By Brian Hews
Publisher | Follow X
March 16, 2026
Rep. Derek Tran is publicly condemning the City of Anaheim for hosting an event featuring senior officials from the Socialist Republic of Vietnam, calling the move a betrayal of Orange County’s deeply rooted Vietnamese refugee community and a painful reminder of the trauma many families still carry five decades after fleeing communist rule.
In a strongly worded statement, Tran said he was “profoundly disappointed” that Anaheim would provide a platform for representatives of what he described as the “dictatorial communist government of Vietnam” during the Vietnam-U.S. Innovation and Investment Forum.
The controversy hits especially hard in Orange County, home to the largest Vietnamese diaspora community in the world and thousands of former refugees, political prisoners, and families who escaped Vietnam after the fall of Saigon. Tran said many in Anaheim and surrounding cities survived re-education camps, imprisonment, political persecution, and violence before rebuilding their lives in the United States.
“To celebrate this regime in our own backyard is an affront to those who lost family members at its hands and risked everything to escape,” Tran said.
Tran framed the issue not as a routine diplomatic disagreement, but as a deeply personal and emotional wound for a community that still bears the scars of communist repression.
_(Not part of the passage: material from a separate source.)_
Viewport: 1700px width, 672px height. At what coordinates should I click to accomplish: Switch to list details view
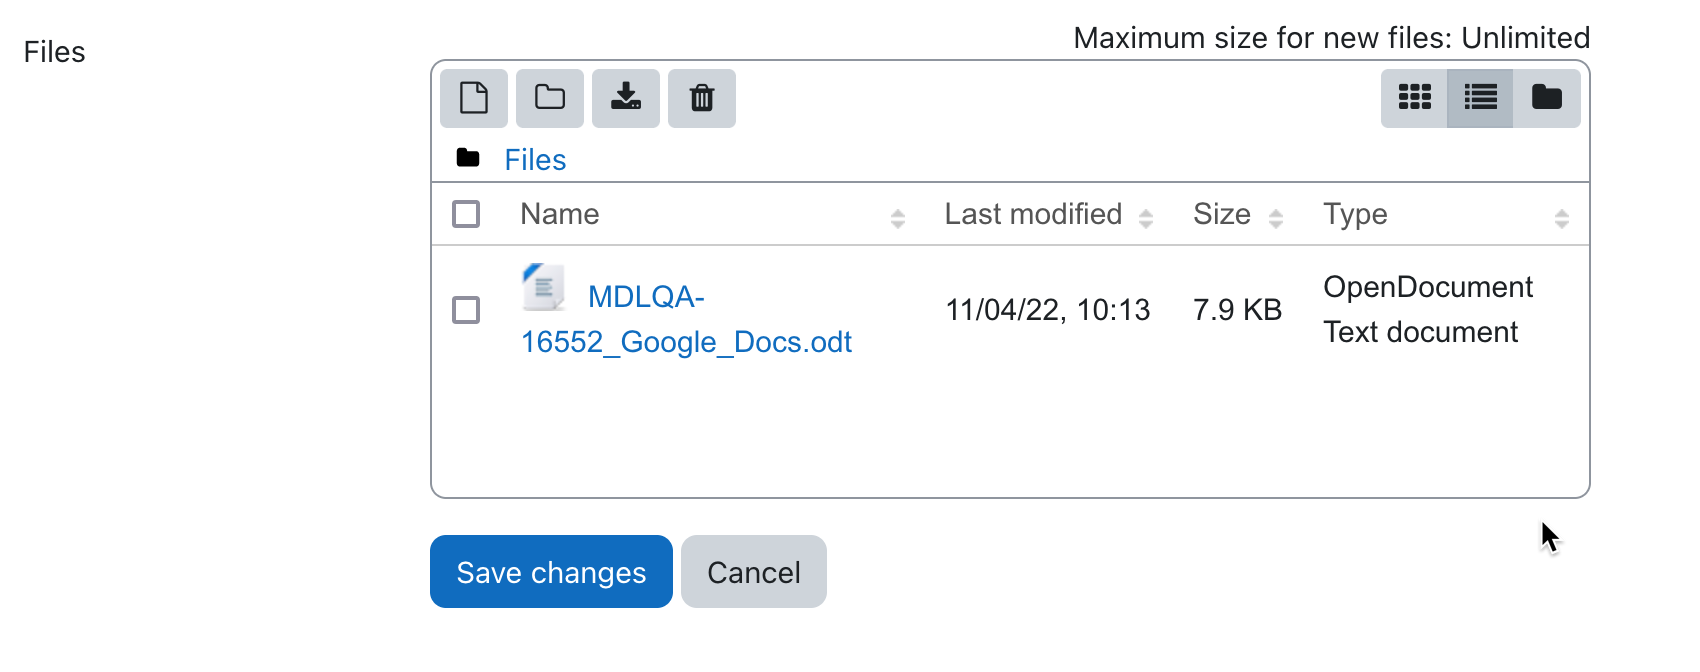1480,98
He said the presence of Vietnamese officials in Anaheim sends the wrong message to families whose lives were shattered by the regime and who came to Orange County in search of freedom and democracy.
He also accused the government in Hanoi of continuing to suppress dissent, imprison journalists, and silence free expression, arguing that welcoming its officials undermines the democratic values that helped Vietnamese Americans flourish in the United States.
Tran said he relayed his concerns directly to Anaheim Mayor Ashleigh Aitken and told city leaders that the event has triggered “profound disappointment” throughout the Vietnamese American community. He said that community stands united in opposing any effort to legitimize what he called a repressive communist government.
The statement adds political heat to what might otherwise have been billed as an economic or investment-focused forum. Instead, Tran’s response turned it into a flashpoint over memory, exile, human rights, and whether local governments should offer ceremonial or civic legitimacy to representatives of regimes many residents view not as partners, but as former oppressors.
Tran has taken a similar position before. His office noted that he previously denounced diplomatic engagement involving the Vietnamese government after U.S. Consul General Susan Burns participated in a 2025 commemoration related to the fall of Saigon, a date that remains emotionally charged for Vietnamese refugees and their descendants.
For many in Little Saigon and beyond, the issue is not merely international policy. It is family history. It is prison camps, boat escapes, missing relatives, and a lifetime spent trying to recover from what was lost. Tran’s statement makes clear that, in his view, Anaheim’s decision ignored that history and reopened wounds that never fully healed.
The city has not publicly signaled any retreat from the event, but Tran’s remarks are likely to intensify scrutiny from Vietnamese American residents, activists, and elected officials across Orange County.